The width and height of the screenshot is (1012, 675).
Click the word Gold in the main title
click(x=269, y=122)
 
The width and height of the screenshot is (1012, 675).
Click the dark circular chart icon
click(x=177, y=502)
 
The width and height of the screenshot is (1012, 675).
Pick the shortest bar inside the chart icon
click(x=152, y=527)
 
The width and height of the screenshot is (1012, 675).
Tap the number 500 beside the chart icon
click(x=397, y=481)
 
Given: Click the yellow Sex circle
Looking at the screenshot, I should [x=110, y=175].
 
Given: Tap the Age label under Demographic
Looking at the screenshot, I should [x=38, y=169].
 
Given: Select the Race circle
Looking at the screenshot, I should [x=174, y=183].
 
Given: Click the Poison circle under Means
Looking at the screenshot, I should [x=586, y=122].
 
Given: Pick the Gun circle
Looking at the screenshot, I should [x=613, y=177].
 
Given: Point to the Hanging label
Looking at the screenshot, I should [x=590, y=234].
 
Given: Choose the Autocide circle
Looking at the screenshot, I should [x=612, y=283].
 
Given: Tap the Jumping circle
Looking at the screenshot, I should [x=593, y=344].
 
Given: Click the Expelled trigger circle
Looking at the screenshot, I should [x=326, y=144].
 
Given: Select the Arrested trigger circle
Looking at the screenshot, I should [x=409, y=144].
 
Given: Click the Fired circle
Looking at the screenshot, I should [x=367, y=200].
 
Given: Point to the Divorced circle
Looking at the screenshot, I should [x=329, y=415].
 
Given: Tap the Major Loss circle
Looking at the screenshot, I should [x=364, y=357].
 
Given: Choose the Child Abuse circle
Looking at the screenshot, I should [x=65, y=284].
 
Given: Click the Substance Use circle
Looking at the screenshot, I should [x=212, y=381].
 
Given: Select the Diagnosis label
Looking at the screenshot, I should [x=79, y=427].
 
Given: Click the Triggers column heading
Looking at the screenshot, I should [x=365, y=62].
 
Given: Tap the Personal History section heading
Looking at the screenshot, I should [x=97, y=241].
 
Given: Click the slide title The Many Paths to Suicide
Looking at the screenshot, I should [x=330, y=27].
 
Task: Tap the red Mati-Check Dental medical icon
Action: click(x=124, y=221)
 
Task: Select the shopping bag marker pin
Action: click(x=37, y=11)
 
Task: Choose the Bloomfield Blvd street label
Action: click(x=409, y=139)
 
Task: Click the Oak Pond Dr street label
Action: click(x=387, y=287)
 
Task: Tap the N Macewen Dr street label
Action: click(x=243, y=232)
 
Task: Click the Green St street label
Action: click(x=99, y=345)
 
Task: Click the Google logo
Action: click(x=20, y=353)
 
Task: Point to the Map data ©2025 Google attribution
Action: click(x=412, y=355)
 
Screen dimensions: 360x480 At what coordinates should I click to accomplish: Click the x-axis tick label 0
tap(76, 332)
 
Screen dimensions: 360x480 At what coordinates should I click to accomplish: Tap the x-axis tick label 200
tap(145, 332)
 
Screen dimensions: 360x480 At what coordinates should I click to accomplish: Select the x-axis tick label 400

::::

§ Challenge
Render the records as a JSON list of strings, one string per line and leaving out blank lines, starting with the line that contains "Task: Click the Oak Pond Dr street label" and going on through the end of the records.

§ Written solution
[
  "Task: Click the Oak Pond Dr street label",
  "Action: click(x=387, y=287)",
  "Task: Tap the N Macewen Dr street label",
  "Action: click(x=243, y=232)",
  "Task: Click the Green St street label",
  "Action: click(x=99, y=345)",
  "Task: Click the Google logo",
  "Action: click(x=20, y=353)",
  "Task: Point to the Map data ©2025 Google attribution",
  "Action: click(x=412, y=355)",
  "Screen dimensions: 360x480 At what coordinates should I click to accomplish: Click the x-axis tick label 0",
  "tap(76, 332)",
  "Screen dimensions: 360x480 At what coordinates should I click to accomplish: Tap the x-axis tick label 200",
  "tap(145, 332)",
  "Screen dimensions: 360x480 At what coordinates should I click to accomplish: Select the x-axis tick label 400"
]